### WHAT THE TASK ASKS
Reproduce the following entries line for line, leaving out the pictures.

### Stored entries
┌──

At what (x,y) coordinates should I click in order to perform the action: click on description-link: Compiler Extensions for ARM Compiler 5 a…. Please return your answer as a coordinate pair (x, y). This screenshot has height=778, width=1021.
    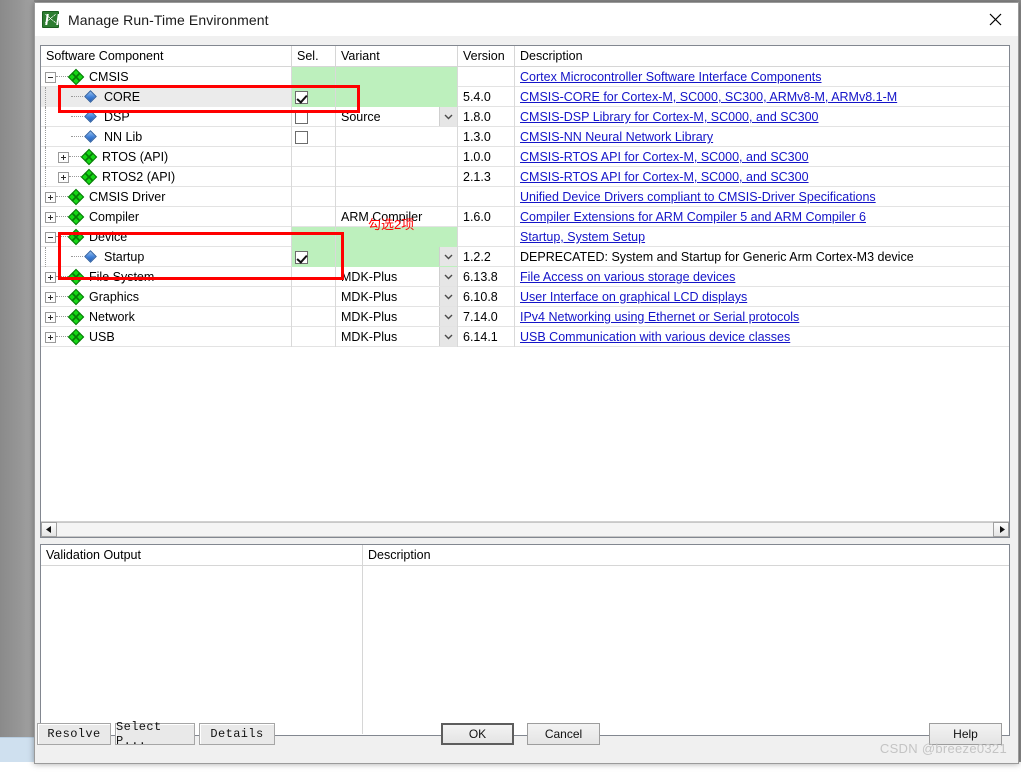
    Looking at the image, I should click on (693, 217).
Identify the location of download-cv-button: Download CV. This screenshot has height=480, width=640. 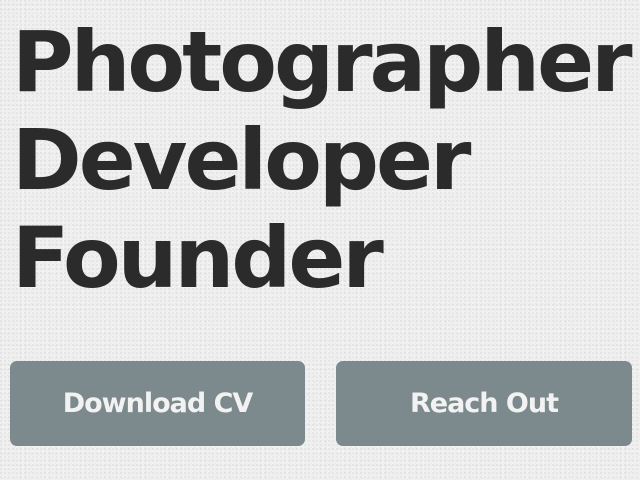
(158, 404).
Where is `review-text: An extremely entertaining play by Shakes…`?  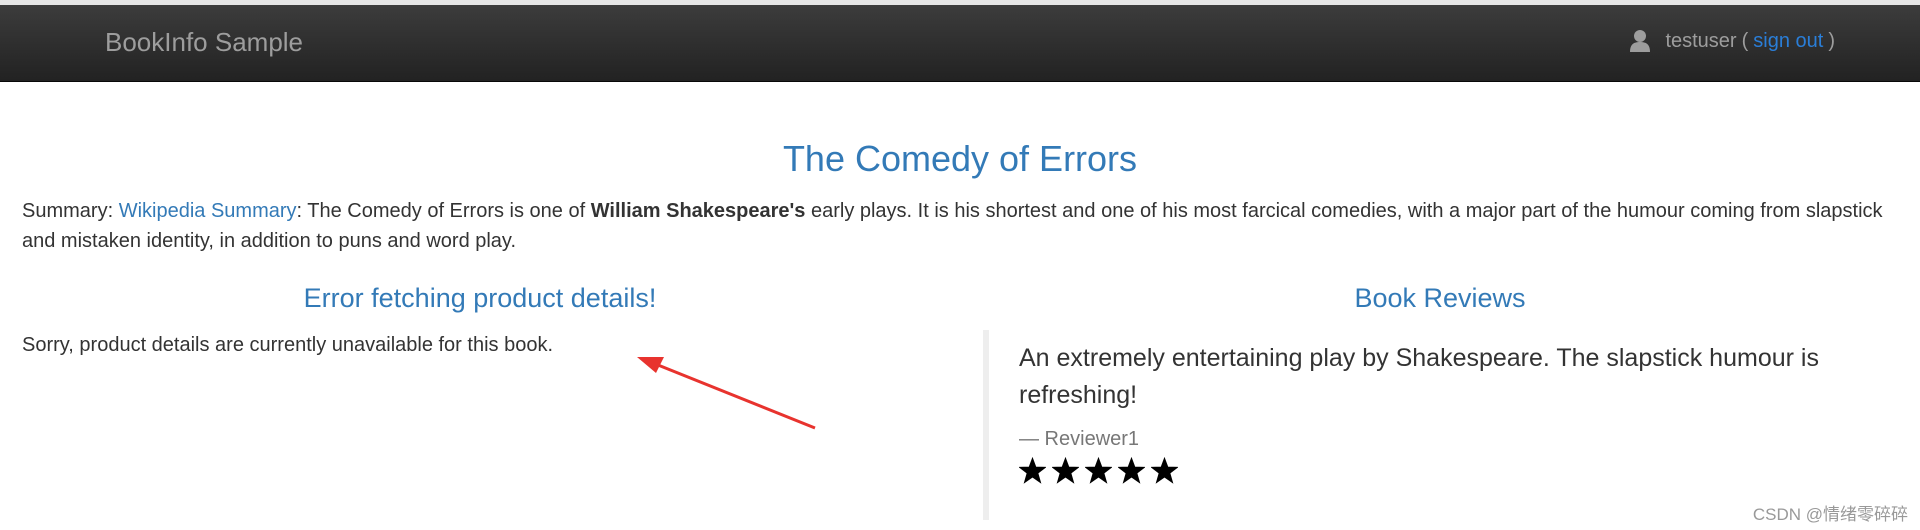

└──

### SOLVED EXERCISE
At what (x,y) coordinates should I click in order to perform the action: click on description-link: Compiler Extensions for ARM Compiler 5 a…. Please return your answer as a coordinate pair (x, y). This screenshot has height=778, width=1021.
    Looking at the image, I should click on (693, 217).
Identify the location of download-cv-button: Download CV. This screenshot has height=480, width=640. 
(158, 404).
Where is `review-text: An extremely entertaining play by Shakes…`?  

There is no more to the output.